**ENTRIES SHOWN**
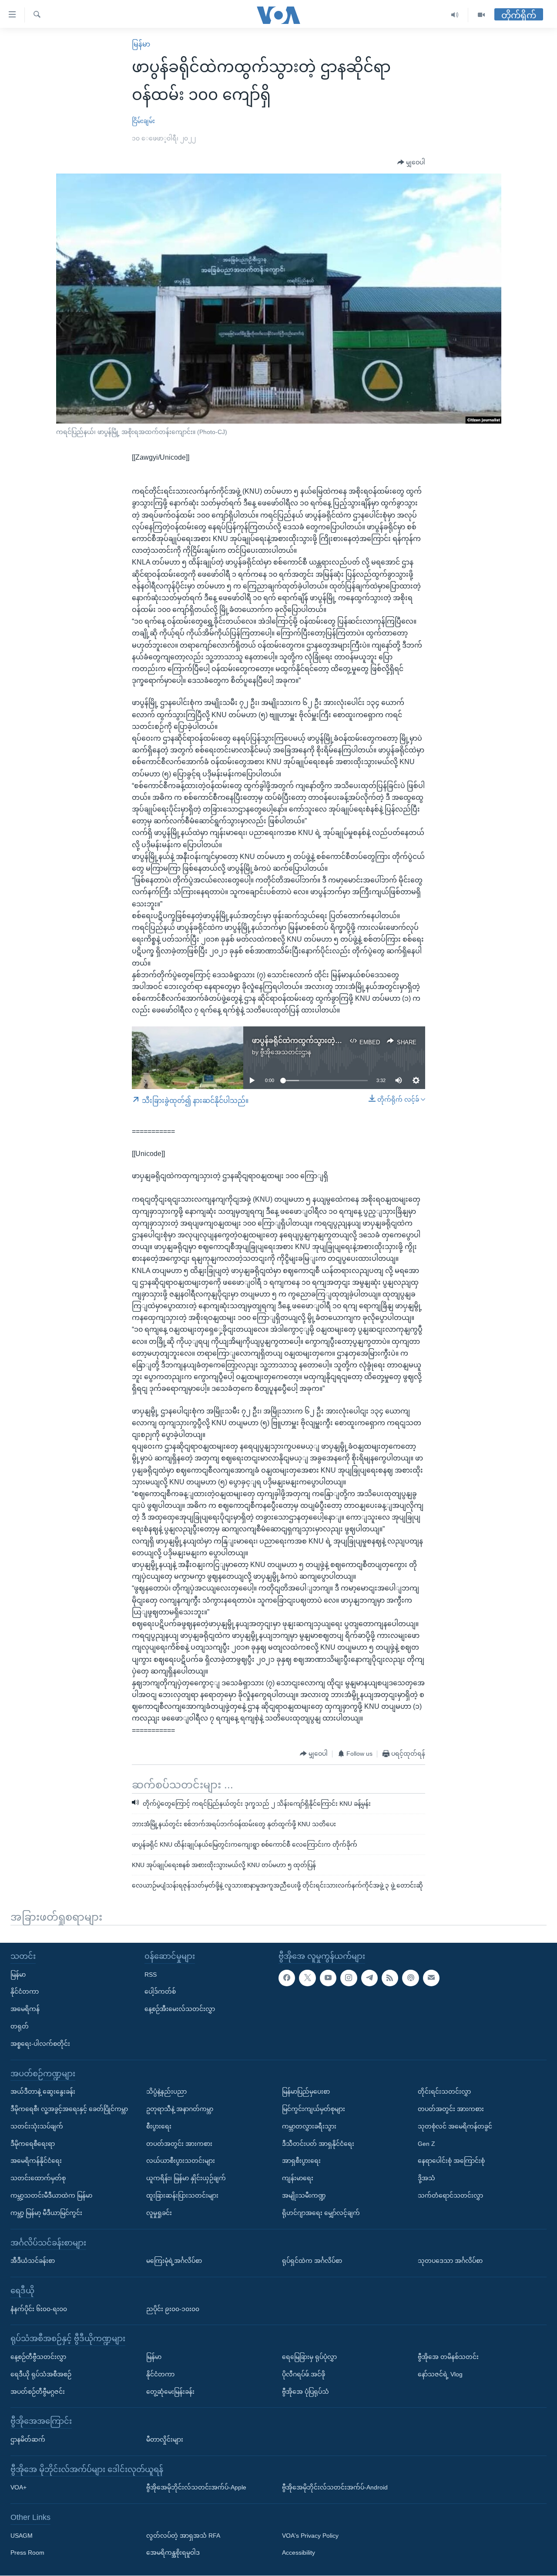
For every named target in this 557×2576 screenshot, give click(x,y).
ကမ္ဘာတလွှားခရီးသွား (309, 2126)
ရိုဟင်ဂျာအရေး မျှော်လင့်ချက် (321, 2212)
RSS (150, 1974)
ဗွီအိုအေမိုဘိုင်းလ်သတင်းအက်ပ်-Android (335, 2487)
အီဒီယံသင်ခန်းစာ (32, 2261)
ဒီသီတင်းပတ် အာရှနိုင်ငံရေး (318, 2143)
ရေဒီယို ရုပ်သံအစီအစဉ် (40, 2374)
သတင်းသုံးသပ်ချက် (36, 2126)
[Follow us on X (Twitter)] (307, 1978)
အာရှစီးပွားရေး (301, 2161)
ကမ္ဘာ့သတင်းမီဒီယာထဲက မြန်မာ (51, 2195)
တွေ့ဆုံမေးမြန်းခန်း (170, 2391)
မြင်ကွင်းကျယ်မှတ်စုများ (313, 2108)
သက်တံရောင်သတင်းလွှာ (450, 2195)
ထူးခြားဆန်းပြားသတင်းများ (182, 2195)
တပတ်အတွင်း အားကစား (179, 2143)
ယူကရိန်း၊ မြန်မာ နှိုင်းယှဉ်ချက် (186, 2178)
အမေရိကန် (25, 2009)
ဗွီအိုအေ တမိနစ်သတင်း (448, 2356)
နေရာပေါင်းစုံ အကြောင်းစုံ (451, 2161)
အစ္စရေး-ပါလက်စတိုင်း (40, 2043)
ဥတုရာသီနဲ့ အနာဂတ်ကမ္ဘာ (179, 2108)
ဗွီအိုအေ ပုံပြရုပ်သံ (305, 2391)
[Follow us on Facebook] (286, 1978)
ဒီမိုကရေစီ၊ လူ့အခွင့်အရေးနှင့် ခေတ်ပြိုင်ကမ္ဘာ (69, 2108)
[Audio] (455, 15)
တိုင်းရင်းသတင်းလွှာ (444, 2091)
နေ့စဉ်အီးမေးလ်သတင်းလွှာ (179, 2009)
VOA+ (18, 2487)
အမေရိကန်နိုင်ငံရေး (36, 2161)
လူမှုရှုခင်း (159, 2212)
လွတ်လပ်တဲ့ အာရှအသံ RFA (183, 2535)
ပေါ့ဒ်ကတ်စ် (160, 1991)
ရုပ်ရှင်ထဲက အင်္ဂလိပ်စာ (312, 2261)
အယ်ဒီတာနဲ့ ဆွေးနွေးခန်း (42, 2091)
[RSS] (390, 1978)
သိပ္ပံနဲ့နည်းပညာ (166, 2091)
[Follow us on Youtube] (328, 1978)
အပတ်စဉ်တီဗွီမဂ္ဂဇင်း (37, 2391)
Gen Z (426, 2143)
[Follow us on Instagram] (348, 1978)
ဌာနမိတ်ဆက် (27, 2439)
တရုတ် (19, 2026)
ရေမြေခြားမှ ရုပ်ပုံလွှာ (309, 2356)
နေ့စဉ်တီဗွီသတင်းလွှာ (38, 2356)
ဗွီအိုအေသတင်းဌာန (285, 1052)
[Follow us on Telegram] (369, 1978)
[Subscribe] (431, 1978)
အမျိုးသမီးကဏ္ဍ (304, 2195)
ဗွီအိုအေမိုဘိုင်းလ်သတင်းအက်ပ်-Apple (196, 2487)
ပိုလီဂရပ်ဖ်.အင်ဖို (303, 2374)
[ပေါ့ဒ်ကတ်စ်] (410, 1978)
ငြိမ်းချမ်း (143, 120)
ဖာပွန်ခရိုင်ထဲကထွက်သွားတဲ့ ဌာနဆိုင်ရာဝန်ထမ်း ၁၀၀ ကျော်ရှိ (341, 1040)
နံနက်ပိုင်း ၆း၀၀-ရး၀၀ (38, 2308)
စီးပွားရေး (158, 2126)
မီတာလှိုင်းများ (164, 2439)
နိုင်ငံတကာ (24, 1991)
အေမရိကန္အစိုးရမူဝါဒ (173, 2552)
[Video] (481, 15)
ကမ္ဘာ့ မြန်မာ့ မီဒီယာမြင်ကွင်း (46, 2212)
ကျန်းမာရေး (297, 2178)
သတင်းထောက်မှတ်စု (38, 2178)
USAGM (21, 2535)
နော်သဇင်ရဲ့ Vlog (440, 2374)
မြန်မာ (141, 44)
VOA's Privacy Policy (310, 2535)
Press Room (27, 2552)
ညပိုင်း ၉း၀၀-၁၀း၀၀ (172, 2308)
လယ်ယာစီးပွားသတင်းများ (180, 2161)
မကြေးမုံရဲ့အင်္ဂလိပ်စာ (174, 2261)
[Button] (411, 163)
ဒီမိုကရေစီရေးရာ (32, 2143)
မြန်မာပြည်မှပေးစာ (306, 2091)
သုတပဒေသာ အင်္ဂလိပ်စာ (450, 2261)
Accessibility (298, 2552)
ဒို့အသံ (426, 2178)
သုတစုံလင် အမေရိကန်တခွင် (455, 2126)
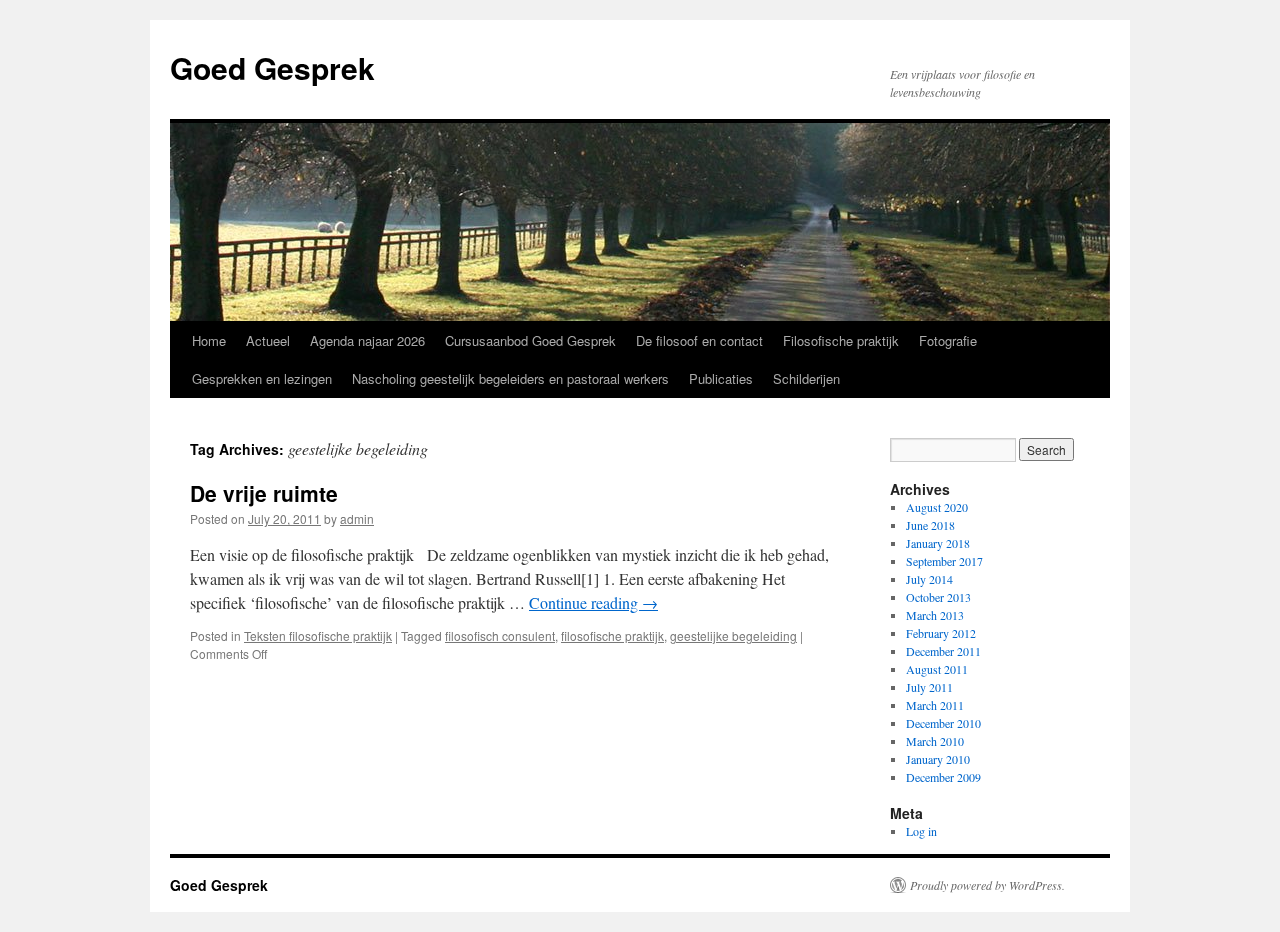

**WHAT TO DO**
Each record above must be retyped exactly as given, with the images excluded.

**RESPONSE TO THE EXERCISE**
For every named target in this 557×2576 screenshot, give click(x,y).
ကမ္ဘာတလွှားခရီးသွား (309, 2126)
ရိုဟင်ဂျာအရေး မျှော်လင့်ချက် (321, 2212)
RSS (150, 1974)
ဗွီအိုအေမိုဘိုင်းလ်သတင်းအက်ပ်-Android (335, 2487)
အီဒီယံသင်ခန်းစာ (32, 2261)
ဒီသီတင်းပတ် အာရှနိုင်ငံရေး (318, 2143)
ရေဒီယို ရုပ်သံအစီအစဉ် (40, 2374)
သတင်းသုံးသပ်ချက် (36, 2126)
[Follow us on X (Twitter)] (307, 1978)
အာရှစီးပွားရေး (301, 2161)
ကမ္ဘာ့သတင်းမီဒီယာထဲက မြန်မာ (51, 2195)
တွေ့ဆုံမေးမြန်းခန်း (170, 2391)
မြင်ကွင်းကျယ်မှတ်စုများ (313, 2108)
သက်တံရောင်သတင်းလွှာ (450, 2195)
ထူးခြားဆန်းပြားသတင်းများ (182, 2195)
တပတ်အတွင်း အားကစား (179, 2143)
ယူကရိန်း၊ မြန်မာ နှိုင်းယှဉ်ချက် (186, 2178)
အမေရိကန် (25, 2009)
ဗွီအိုအေ တမိနစ်သတင်း (448, 2356)
နေရာပေါင်းစုံ အကြောင်းစုံ (451, 2161)
အစ္စရေး-ပါလက်စတိုင်း (40, 2043)
ဥတုရာသီနဲ့ အနာဂတ်ကမ္ဘာ (179, 2108)
ဗွီအိုအေ ပုံပြရုပ်သံ (305, 2391)
[Follow us on Facebook] (286, 1978)
ဒီမိုကရေစီ၊ လူ့အခွင့်အရေးနှင့် ခေတ်ပြိုင်ကမ္ဘာ (69, 2108)
[Audio] (455, 15)
တိုင်းရင်းသတင်းလွှာ (444, 2091)
နေ့စဉ်အီးမေးလ်သတင်းလွှာ (179, 2009)
VOA+ (18, 2487)
အမေရိကန်နိုင်ငံရေး (36, 2161)
လူမှုရှုခင်း (159, 2212)
လွတ်လပ်တဲ့ အာရှအသံ RFA (183, 2535)
ပေါ့ဒ်ကတ်စ် (160, 1991)
ရုပ်ရှင်ထဲက အင်္ဂလိပ်စာ (312, 2261)
အယ်ဒီတာနဲ့ ဆွေးနွေးခန်း (42, 2091)
[RSS] (390, 1978)
သိပ္ပံနဲ့နည်းပညာ (166, 2091)
[Follow us on Youtube] (328, 1978)
အပတ်စဉ်တီဗွီမဂ္ဂဇင်း (37, 2391)
Gen Z (426, 2143)
[Follow us on Instagram] (348, 1978)
ဌာနမိတ်ဆက် (27, 2439)
တရုတ် (19, 2026)
ရေမြေခြားမှ ရုပ်ပုံလွှာ (309, 2356)
နေ့စဉ်တီဗွီသတင်းလွှာ (38, 2356)
ဗွီအိုအေသတင်းဌာန (285, 1052)
[Follow us on Telegram] (369, 1978)
[Subscribe] (431, 1978)
အမျိုးသမီးကဏ္ဍ (304, 2195)
ဗွီအိုအေမိုဘိုင်းလ်သတင်းအက်ပ်-Apple (196, 2487)
ပိုလီဂရပ်ဖ်.အင်ဖို (303, 2374)
[ပေါ့ဒ်ကတ်စ်] (410, 1978)
ငြိမ်းချမ်း (143, 120)
ဖာပွန်ခရိုင်ထဲကထွက်သွားတဲ့ ဌာနဆိုင်ရာဝန်ထမ်း ၁၀၀ ကျော်ရှိ (341, 1040)
နံနက်ပိုင်း ၆း၀၀-ရး၀၀ (38, 2308)
စီးပွားရေး (158, 2126)
မီတာလှိုင်းများ (164, 2439)
နိုင်ငံတကာ (24, 1991)
အေမရိကန္အစိုးရမူဝါဒ (173, 2552)
[Video] (481, 15)
ကမ္ဘာ့ မြန်မာ့ မီဒီယာမြင်ကွင်း (46, 2212)
ကျန်းမာရေး (297, 2178)
သတင်းထောက်မှတ်စု (38, 2178)
USAGM (21, 2535)
နော်သဇင်ရဲ့ Vlog (440, 2374)
မြန်မာ (141, 44)
VOA's Privacy Policy (310, 2535)
Press Room (27, 2552)
ညပိုင်း ၉း၀၀-၁၀း၀၀ (172, 2308)
လယ်ယာစီးပွားသတင်းများ (180, 2161)
မကြေးမုံရဲ့အင်္ဂလိပ်စာ (174, 2261)
[Button] (411, 163)
ဒီမိုကရေစီရေးရာ (32, 2143)
မြန်မာပြည်မှပေးစာ (306, 2091)
သုတပဒေသာ အင်္ဂလိပ်စာ (450, 2261)
Accessibility (298, 2552)
ဒို့အသံ (426, 2178)
သုတစုံလင် အမေရိကန်တခွင် (455, 2126)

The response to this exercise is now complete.